College van Beroep voor het bedrijfsleven
Inkomenseis als besluitonderdeel toetsbaar door bestuursrechter
In het besluit waarbij wordt vastgesteld dat recht is ontstaan op een
WGA-uitkering, moet het Uwv de door hem vastgestelde inkomenseis
meedelen aan de uitkeringsgerechtigde. Een belanghebbende moet die
vaststelling van de inkomenseis kunnen laten toetsen door de
bestuursrechter. Dit brengt mee dat een belanghebbende in het kader
van een beroep tegen een besluit waarbij is vastgesteld dat recht is
ontstaan op een WGA-uitkering, onder meer kan aanvoeren dat de in dat
besluit vermelde inkomenseis onjuist is vastgesteld. Als de
beroepsgronden betrekking hebben op de in dat besluit vermelde
inkomenseis, moet worden uitgegaan van (proces) belang daarbij.

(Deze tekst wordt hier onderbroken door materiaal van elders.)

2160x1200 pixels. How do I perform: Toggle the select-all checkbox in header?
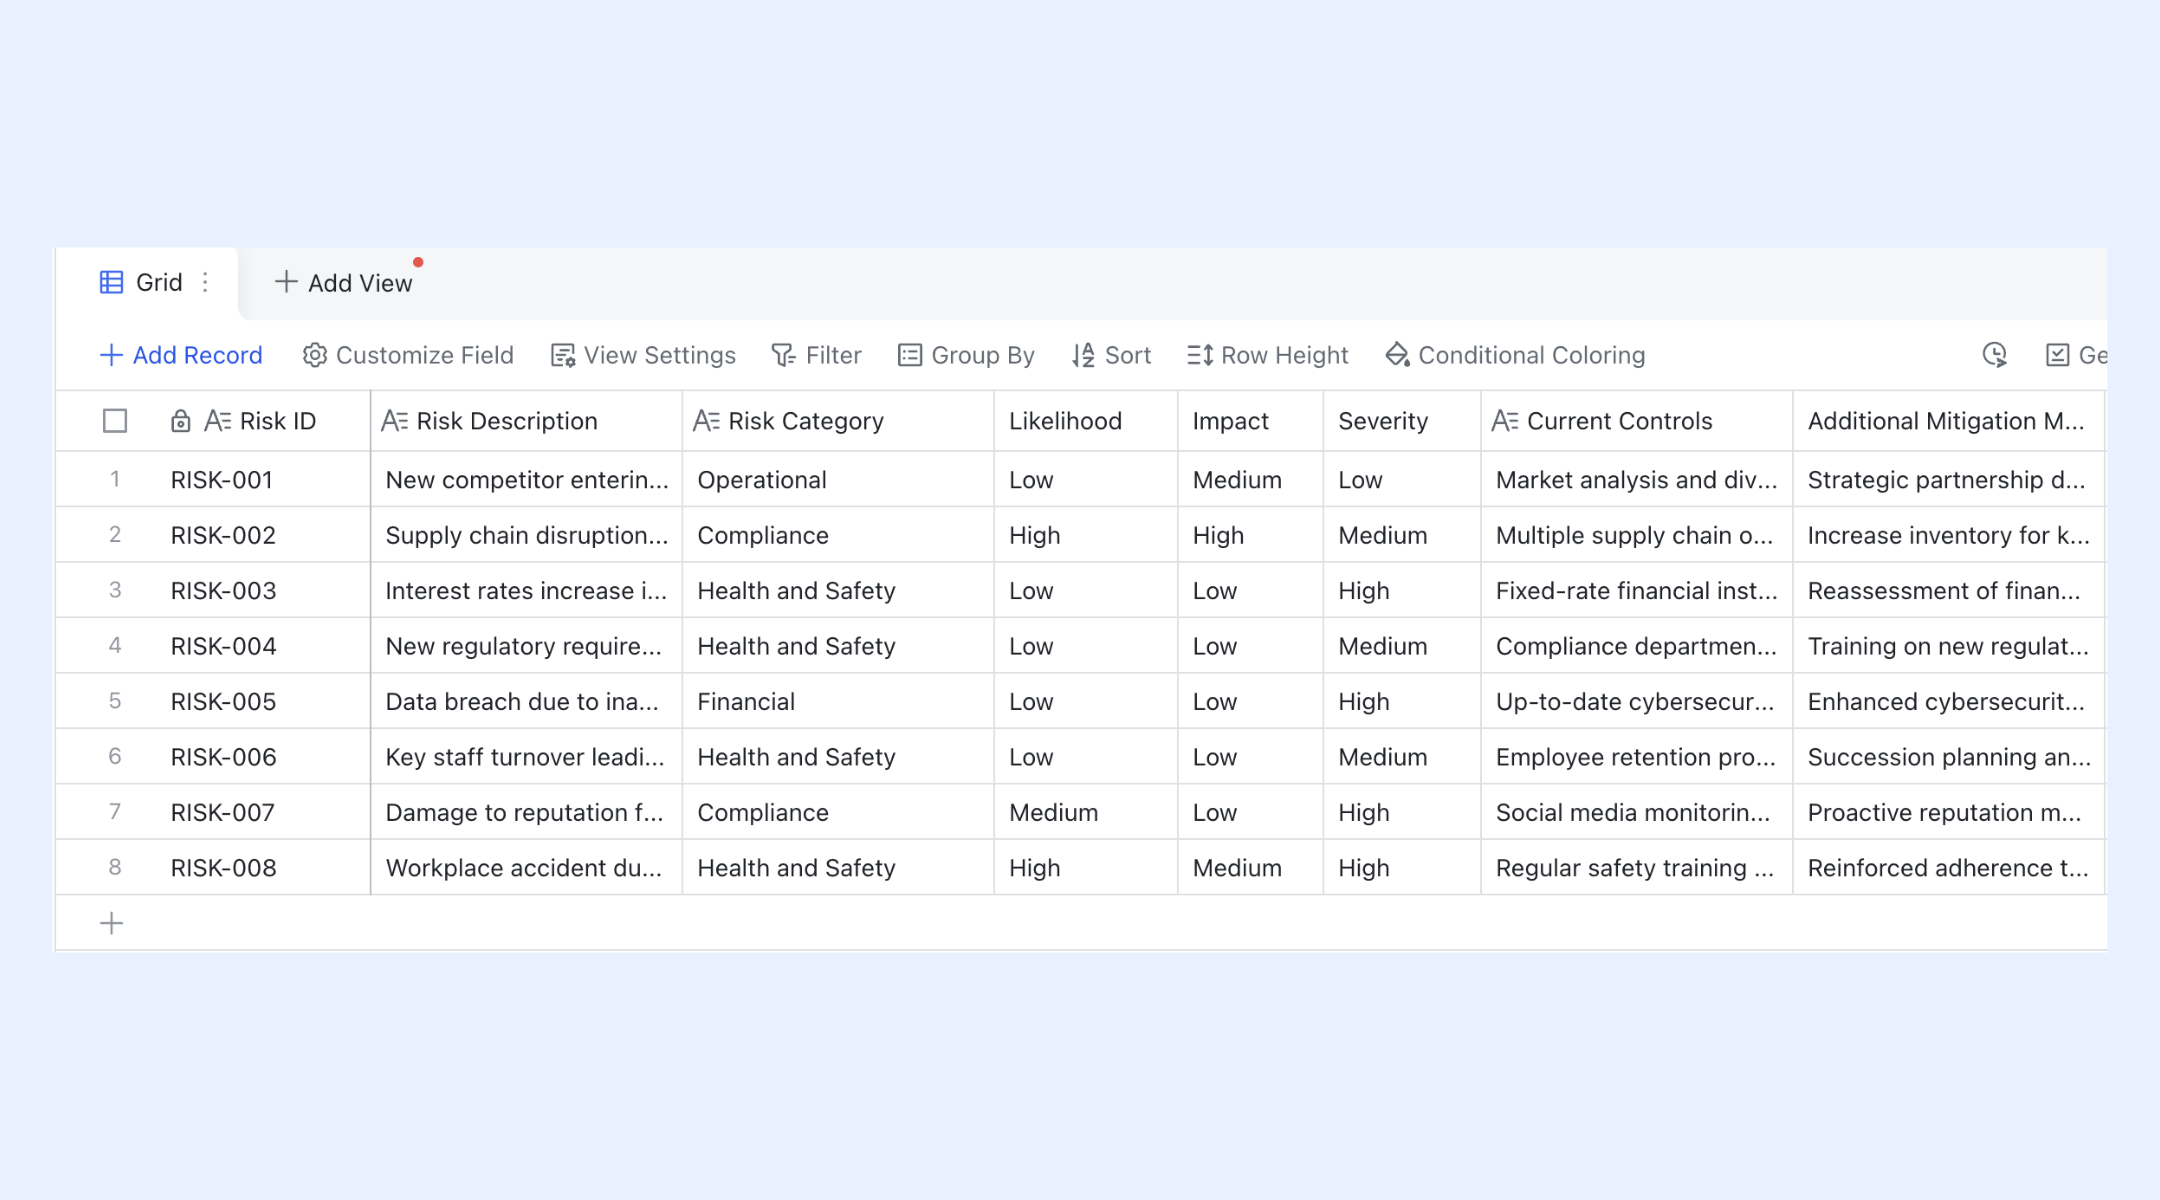click(115, 421)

Het
beroep van appellante is dan ook wel gericht tegen de vaststelling dat
recht is ontstaan op een WGA-uitkering. Bij aanvechting van de
inkomenseis moet de desbetreffende beroepsgrond kunnen leiden tot
toetsing van de vraag of de resterende verdiencapaciteit juist is
vastgesteld. Deze vaststelling is een van de (onzelfstandige) aspecten
van de besluitvorming die leidt tot de vaststelling dat al dan niet
recht is ontstaan op een WGA-uitkering. De rechtbank heeft ten
onrechte het beroep gegrond verklaard voor zover betrekking hebbende
op de resterende verdiencapaciteit en inkomenseis (LJN BD1231). Voor
dit geding ten overvloede is de Raad van oordeel dat als het Uwv ten
aanzien van een uitkeringsgerechtigde op een later moment dan in het
besluit waarbij wordt vastgesteld dat recht op een WGA-uitkering is
ontstaan, een gewijzigde inkomenseis vaststelt of een vastgestelde
inkomenseis handhaaft, ook die vaststelling dan wel handhaving ter
toetsing kan worden voorgelegd aan de bestuursrechter. Dit geldt
eveneens als, na ommekomst van de loongerelateerde WGA-uitkering,
wordt besloten of er aansluitend recht bestaat op een
loonaanvullingsuitkering. In het kader van die besluitvorming is de
(vaststelling van de) inkomenseis als een besliscomponent aan te
merken. In het kader van een beroep tegen een besluit waarbij is
vastgesteld dat geen recht op een loonaanvullingsuitkering bestaat,
kan om die reden worden aangevoerd dat wel aan de inkomenseis is
voldaan dan wel dat van een onjuiste inkomenseis is uitgegaan.